Rolle des Europäischen Parlaments  

Im Rahmen seiner Aufgabe der Kontrolle und Festlegung einer Agenda hat der Entwicklungsausschuss am 16. November 2017 im Vorfeld des bevorstehenden EU-Afrika-Gipfels im November 2017 einen Initiativbericht über die EU-Strategie für Afrika angenommen. Das Parlament ist nicht nur im Bereich der Entwicklung und Zusammenarbeit aktiv, sondern verfügt darüber hinaus über ständige interparlamentarische Delegationen für die Beziehungen mit den afrikanischen Staaten und Institutionen. Die wichtigste Einrichtung für die Arbeit des Parlaments in dieser Hinsicht ist die Paritätische Parlamentarische Versammlung AKP-EU, die eine zentrale Rolle dabei spielt, die Beziehungen zwischen der EU und ihren AKP-Partnerstaaten zu stärken. Sie kommt zweimal im Jahr zusammen. Die nächste Tagung findet vom 18. bis 20. Juni 2018 in Brüssel statt. Die parlamentarische Dimension der Beziehungen zwischen der EU und den AKP-Staaten nach dem Abkommen von Cotonou wird auf dieser Tagung erörtert werden.

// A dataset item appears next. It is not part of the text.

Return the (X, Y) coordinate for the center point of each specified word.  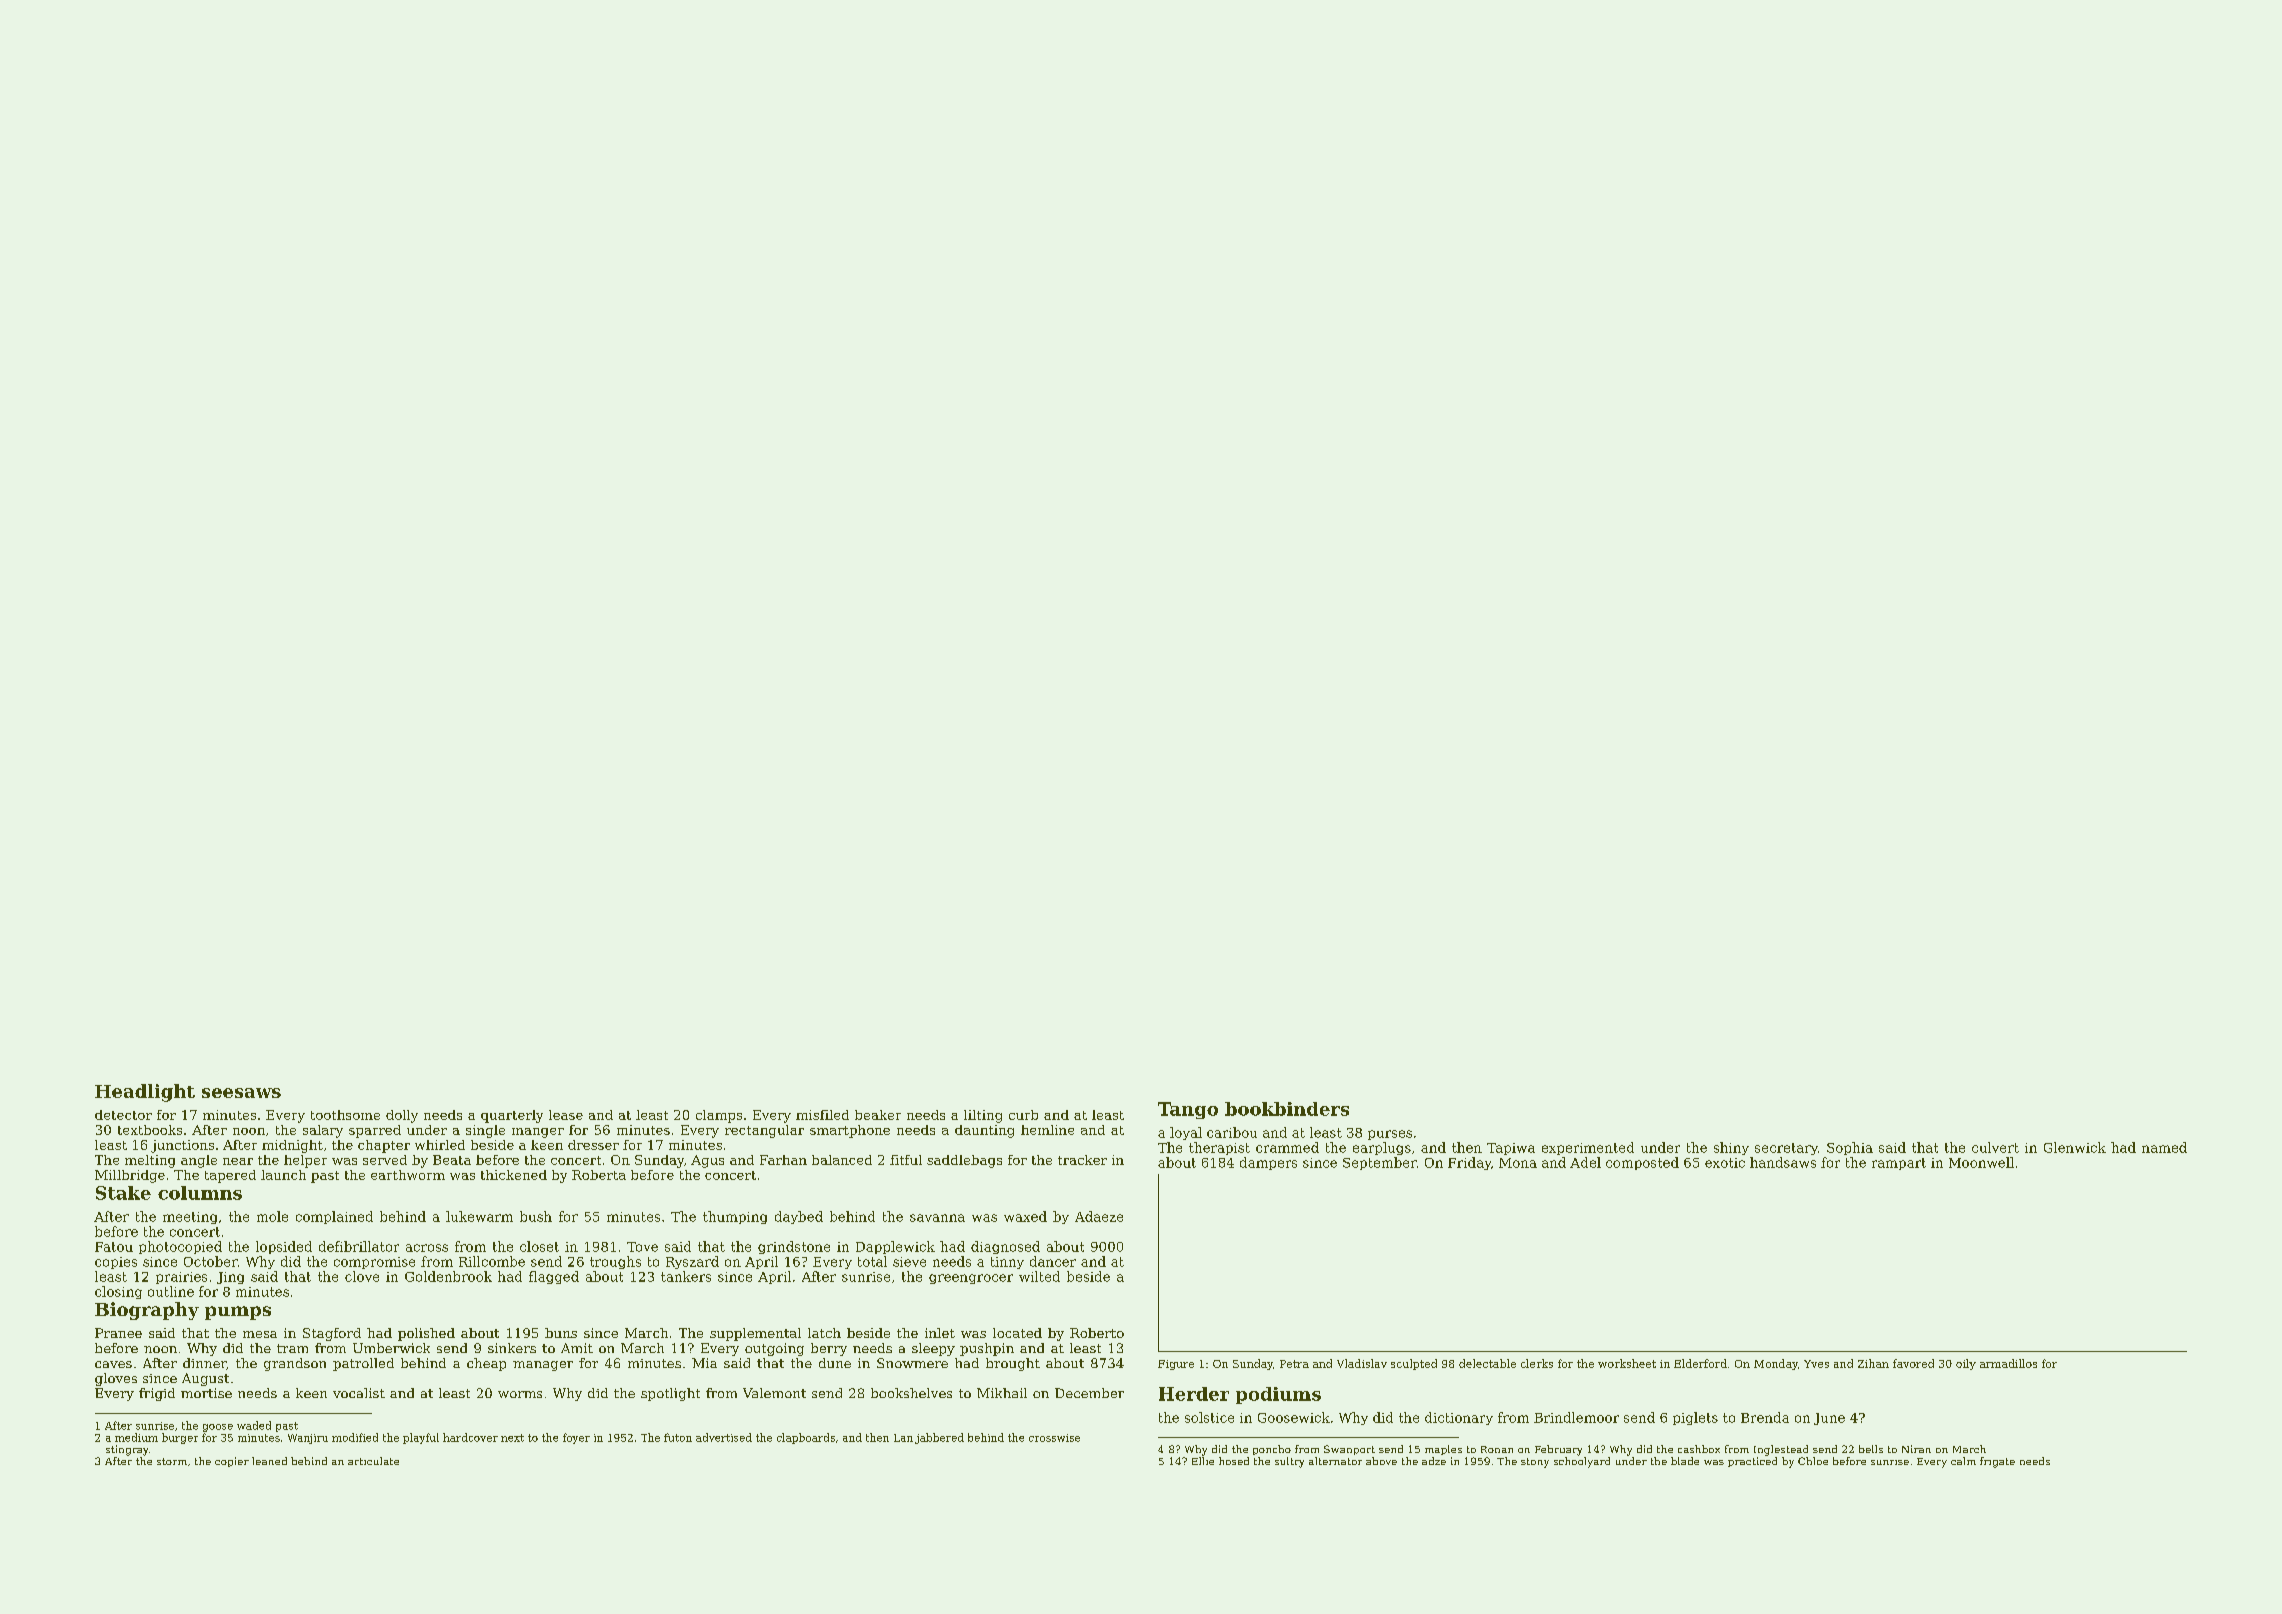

Durch seine 2009 eingerichtete Delegation für die Beziehungen zum Panafrikanischen Parlament (PAP) hat das Parlament ebenfalls Formen der parlamentarischen Zusammenarbeit mit der Afrikanischen Union entwickelt. Das Europäische Parlament und das Panafrikanische Parlament gewährleisten die demokratische Kontrolle der Umsetzung der Gemeinsamen Strategie Afrika-EU. Die letzte interparlamentarische Sitzung der Delegation fand vom 16. bis 18. Mai 2018 in Midrand (Südafrika) statt. Das Europäische Parlament unterhält außerdem enge bilaterale parlamentarische Beziehungen mit Südafrika, die durch die Strategische Partnerschaft zwischen der EU und Südafrika (2007), die einzige bilaterale strategische Partnerschaft der EU mit einem afrikanischen Staat, gestärkt wurden. Die letzte interparlamentarische Sitzung fand am 18. und 19. April 2018 in Straßburg statt.